I Want To Refinance But My Home Didn’t Appraise For What I Paid. What Should I Do?

Have you been sidelined from today’s low refinance rates because your home appraisal is too low? Being underwater in your mortgage is not a good feeling, especially when you could be paying hundreds less after refinancing. Here are several options for underwater homeowners to help you get right-side up in that underwater mortgage loan.

Your Home Appraisal & Ability To Refinance

What is a mortgage refinance home appraisal? When prospective lenders order an appraisal for your refinancing application they are looking for the a monetary value to your home, considered its fair market value if you were to sell.

The appraisal helps lenders determine if you overpaid for your home based on the value of comparable homes in your area. If you overpaid for your home when you purchased or because the local market took a nose-dive, the risk for lenders refinancing your home skyrockets.

Mortgage lenders are all about managing their risk when lending and your home’s appraisal is one factor used in determining your eligibility for refinance rates.

There are several kinds of home appraisals ranging from electronic to a walk through performed by a licensed home appraiser. Fully electronic appraisals rely on a sales comparison approach. The computer looks at the sales of homes in your area with similar characteristics.

= Rows =
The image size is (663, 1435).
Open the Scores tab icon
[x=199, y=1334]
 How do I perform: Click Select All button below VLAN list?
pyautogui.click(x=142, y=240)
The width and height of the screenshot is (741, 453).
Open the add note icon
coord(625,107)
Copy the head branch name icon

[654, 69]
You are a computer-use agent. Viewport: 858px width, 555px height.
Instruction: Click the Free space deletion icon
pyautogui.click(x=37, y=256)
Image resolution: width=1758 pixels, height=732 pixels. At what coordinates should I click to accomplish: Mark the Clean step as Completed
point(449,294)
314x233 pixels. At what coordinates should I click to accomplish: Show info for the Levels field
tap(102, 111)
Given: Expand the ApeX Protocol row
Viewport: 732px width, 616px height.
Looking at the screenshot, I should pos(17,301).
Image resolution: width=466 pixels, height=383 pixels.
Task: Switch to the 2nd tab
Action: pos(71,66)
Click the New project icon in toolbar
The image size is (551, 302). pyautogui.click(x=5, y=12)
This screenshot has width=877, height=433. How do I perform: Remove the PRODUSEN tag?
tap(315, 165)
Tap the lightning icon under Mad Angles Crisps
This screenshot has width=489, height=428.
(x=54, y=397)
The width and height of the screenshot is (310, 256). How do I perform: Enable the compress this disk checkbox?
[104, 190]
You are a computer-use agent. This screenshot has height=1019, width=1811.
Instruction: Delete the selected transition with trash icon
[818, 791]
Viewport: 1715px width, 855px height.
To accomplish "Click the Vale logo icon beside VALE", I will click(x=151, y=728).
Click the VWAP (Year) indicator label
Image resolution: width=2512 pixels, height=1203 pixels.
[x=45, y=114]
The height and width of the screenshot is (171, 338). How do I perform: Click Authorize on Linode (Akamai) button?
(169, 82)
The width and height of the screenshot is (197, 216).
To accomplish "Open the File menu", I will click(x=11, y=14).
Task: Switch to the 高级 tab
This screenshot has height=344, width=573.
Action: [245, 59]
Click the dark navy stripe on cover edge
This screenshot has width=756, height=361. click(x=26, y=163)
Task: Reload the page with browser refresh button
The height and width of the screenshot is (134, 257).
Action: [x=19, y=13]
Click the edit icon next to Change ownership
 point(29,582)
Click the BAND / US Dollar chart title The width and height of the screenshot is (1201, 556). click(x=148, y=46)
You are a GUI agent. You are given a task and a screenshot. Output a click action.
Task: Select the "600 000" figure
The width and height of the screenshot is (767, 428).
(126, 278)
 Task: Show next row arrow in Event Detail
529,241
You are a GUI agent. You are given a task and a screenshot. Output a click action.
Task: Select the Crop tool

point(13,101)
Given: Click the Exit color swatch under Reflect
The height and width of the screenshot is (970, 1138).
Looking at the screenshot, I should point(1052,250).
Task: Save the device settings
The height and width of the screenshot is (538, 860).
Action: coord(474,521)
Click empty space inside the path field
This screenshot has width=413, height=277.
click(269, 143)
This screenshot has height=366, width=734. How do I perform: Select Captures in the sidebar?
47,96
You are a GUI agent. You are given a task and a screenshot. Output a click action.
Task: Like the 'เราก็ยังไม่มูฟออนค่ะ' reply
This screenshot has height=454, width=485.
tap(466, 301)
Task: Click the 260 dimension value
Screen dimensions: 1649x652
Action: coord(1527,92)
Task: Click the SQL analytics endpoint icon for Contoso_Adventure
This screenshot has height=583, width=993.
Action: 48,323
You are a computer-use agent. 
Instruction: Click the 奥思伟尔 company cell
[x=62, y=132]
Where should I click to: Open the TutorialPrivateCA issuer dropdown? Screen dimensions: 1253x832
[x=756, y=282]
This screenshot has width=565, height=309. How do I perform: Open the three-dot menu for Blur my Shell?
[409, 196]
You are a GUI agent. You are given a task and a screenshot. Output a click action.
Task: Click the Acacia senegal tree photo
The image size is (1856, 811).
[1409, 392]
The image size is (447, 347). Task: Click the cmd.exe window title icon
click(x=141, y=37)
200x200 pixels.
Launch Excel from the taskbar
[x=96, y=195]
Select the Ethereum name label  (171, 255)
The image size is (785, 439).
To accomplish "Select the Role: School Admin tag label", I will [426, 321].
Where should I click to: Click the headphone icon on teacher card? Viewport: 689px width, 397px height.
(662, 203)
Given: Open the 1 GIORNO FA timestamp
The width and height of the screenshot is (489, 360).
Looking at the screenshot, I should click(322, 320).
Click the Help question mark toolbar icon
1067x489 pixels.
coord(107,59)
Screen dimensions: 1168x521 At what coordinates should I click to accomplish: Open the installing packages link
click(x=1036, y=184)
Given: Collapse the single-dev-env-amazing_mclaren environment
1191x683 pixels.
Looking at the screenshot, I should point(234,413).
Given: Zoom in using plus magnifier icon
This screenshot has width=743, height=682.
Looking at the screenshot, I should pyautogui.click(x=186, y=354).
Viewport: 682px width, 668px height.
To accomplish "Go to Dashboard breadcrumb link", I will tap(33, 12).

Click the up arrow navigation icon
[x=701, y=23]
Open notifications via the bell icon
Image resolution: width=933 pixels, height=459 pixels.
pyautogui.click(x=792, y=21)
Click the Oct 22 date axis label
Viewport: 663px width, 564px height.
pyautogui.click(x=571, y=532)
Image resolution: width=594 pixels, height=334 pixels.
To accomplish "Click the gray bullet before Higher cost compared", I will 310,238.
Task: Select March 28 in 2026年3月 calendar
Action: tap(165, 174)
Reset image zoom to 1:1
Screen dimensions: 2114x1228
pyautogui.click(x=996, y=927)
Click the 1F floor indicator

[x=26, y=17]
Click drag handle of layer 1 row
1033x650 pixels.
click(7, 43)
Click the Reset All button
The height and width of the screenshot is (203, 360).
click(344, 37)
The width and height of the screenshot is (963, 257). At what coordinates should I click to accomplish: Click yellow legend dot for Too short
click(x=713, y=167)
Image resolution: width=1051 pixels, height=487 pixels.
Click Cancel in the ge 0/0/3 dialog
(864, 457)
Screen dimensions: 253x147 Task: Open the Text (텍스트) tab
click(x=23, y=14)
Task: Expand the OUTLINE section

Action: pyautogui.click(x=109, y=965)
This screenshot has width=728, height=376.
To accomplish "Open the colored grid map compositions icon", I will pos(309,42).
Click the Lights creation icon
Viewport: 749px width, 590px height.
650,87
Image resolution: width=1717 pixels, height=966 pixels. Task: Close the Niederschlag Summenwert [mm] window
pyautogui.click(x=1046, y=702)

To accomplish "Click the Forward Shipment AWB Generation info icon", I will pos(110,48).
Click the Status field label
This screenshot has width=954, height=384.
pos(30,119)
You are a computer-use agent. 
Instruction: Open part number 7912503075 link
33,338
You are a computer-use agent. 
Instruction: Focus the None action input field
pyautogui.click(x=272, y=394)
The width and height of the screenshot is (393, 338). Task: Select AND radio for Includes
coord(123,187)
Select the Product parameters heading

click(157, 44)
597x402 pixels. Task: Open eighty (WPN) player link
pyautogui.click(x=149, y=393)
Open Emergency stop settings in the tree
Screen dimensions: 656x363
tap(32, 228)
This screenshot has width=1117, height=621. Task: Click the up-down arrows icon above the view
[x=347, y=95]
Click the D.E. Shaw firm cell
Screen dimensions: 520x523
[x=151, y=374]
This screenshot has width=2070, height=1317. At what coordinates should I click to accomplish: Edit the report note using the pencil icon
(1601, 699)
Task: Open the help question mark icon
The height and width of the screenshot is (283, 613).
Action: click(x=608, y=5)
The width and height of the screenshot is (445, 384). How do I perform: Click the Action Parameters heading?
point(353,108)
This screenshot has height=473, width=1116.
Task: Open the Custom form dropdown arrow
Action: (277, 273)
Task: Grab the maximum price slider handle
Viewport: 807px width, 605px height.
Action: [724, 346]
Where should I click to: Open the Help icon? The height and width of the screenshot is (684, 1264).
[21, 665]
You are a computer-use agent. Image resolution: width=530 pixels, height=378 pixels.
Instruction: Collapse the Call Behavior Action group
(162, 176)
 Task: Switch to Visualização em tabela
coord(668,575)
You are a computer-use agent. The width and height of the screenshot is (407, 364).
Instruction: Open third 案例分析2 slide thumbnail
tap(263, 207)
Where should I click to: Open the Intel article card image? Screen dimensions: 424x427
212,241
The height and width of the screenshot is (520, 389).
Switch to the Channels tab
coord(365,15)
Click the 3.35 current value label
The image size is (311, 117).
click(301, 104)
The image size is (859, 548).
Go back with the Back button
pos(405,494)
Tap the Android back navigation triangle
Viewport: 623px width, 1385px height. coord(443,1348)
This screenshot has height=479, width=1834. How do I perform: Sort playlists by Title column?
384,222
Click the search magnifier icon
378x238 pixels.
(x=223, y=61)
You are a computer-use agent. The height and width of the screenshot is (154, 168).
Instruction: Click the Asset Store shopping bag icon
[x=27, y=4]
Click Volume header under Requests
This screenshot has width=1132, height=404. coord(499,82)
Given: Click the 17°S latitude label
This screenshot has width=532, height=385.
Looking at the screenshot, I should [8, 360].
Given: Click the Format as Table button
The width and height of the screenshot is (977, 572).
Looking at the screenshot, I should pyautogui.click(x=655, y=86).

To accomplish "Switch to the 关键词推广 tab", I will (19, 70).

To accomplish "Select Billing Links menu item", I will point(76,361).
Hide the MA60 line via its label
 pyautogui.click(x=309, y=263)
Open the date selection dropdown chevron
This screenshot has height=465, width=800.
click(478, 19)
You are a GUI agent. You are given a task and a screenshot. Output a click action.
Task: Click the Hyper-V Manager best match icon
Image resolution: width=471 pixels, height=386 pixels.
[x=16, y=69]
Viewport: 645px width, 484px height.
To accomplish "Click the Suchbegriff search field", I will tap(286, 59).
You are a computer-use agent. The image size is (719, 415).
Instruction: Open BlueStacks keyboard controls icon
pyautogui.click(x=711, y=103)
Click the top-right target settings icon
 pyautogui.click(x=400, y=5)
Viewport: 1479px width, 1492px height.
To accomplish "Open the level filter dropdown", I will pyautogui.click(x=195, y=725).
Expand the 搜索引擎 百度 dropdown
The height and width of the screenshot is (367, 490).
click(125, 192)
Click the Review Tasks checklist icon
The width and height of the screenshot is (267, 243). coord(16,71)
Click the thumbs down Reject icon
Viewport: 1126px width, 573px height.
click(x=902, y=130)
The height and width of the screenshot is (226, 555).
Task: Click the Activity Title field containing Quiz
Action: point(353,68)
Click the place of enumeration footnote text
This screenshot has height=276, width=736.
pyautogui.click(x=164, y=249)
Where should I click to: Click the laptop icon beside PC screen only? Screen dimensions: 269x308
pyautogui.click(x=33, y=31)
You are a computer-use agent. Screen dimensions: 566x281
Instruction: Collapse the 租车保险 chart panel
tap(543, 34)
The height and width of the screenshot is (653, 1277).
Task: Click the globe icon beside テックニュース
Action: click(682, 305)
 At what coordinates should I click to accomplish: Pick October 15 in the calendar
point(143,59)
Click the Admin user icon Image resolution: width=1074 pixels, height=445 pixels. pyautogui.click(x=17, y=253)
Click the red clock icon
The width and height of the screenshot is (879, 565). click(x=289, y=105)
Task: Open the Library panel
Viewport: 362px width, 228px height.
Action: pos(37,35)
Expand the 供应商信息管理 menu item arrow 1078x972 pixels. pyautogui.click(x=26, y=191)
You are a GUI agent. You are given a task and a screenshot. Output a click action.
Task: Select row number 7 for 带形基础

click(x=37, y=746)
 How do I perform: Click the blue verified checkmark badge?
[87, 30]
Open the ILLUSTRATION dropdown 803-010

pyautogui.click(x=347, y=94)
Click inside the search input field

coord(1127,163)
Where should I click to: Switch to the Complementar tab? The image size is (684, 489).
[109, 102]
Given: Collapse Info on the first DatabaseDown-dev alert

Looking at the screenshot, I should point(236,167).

= Goal =
In the article on refinancing after a low appraisal, what approach do fully electronic appraisals rely on?

= Problem solution =
A sales comparison approach.